Welcome to CREECA!
Özlem Eren is the new Wisconsin Russia Project graduate assistant. As a PhD student in the Department of Art History, she studies Byzantine and Medieval Art, focusing on Medieval Russia. Her primary interest is the architecture of Kievan Rus’. Eren holds a PhD and MA in Economics from UW-Milwaukee and a BS in Economics from the METU in Ankara, Turkey. She speaks Turkish, Russian, and German and is working on Ukrainian and Old Church Slavonic.
Amanda Gatewood (Population Health Institute) is the newest CREECA associate! Dr. Gatewood is a public health epidemiologist and academic staff in the UW School of Medicine and Public Health where she researches health equity, especially among people who are racialized and economically disenfranchised. As a speaker of Uzbek, she lived and worked in Central Asia for two years (Kashgar, E. Turkestan / Xinjiang, China 2007-2008 and Arslanbob, Kyrgyz Republic 2012-2013). As a Fulbright scholar to Kyrgyzstan, she completed public health research on breastfeeding and early childhood stunting and wasting in minority enclaves of Central Asia using UNICEF data on the Kyrgyz Republic, Tajikistan, Turkmenistan, and Kazakstan. Dr. Gatewood is delighted to serve as a resource for faculty and students interested in researching or working on public health or medical research projects in Central Asia.

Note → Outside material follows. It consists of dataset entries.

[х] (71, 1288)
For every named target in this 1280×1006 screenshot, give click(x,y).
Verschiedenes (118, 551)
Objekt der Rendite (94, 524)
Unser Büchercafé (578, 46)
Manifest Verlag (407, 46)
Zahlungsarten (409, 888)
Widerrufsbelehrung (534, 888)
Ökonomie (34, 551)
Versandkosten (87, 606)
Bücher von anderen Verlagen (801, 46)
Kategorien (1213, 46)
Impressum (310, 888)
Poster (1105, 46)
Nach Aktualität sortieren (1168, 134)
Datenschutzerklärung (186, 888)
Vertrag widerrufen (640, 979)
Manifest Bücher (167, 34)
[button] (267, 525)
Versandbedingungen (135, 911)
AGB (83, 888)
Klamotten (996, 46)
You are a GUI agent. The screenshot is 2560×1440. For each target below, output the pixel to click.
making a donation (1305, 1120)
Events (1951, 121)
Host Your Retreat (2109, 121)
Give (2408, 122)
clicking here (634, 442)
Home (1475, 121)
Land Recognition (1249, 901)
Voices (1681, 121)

Paul Goode (MA, Political Science) has been named McMillan Chair in Russian Studies of the Institute of European, Russian and Eurasian Studies (EURUS) at Carleton University. Learn more about his new appointment and research in the full story.
Colleen Lucey (PhD, Slavic Languages and Literature) has co-authored the chapter “Oral History in the Russian Language Curriculum: A Transformative Learning Experience” that appears in The Art of Teaching Russian, edited by Evgeny Dengub, Irina Dubinina, and Jason Merrill (Georgetown University Press).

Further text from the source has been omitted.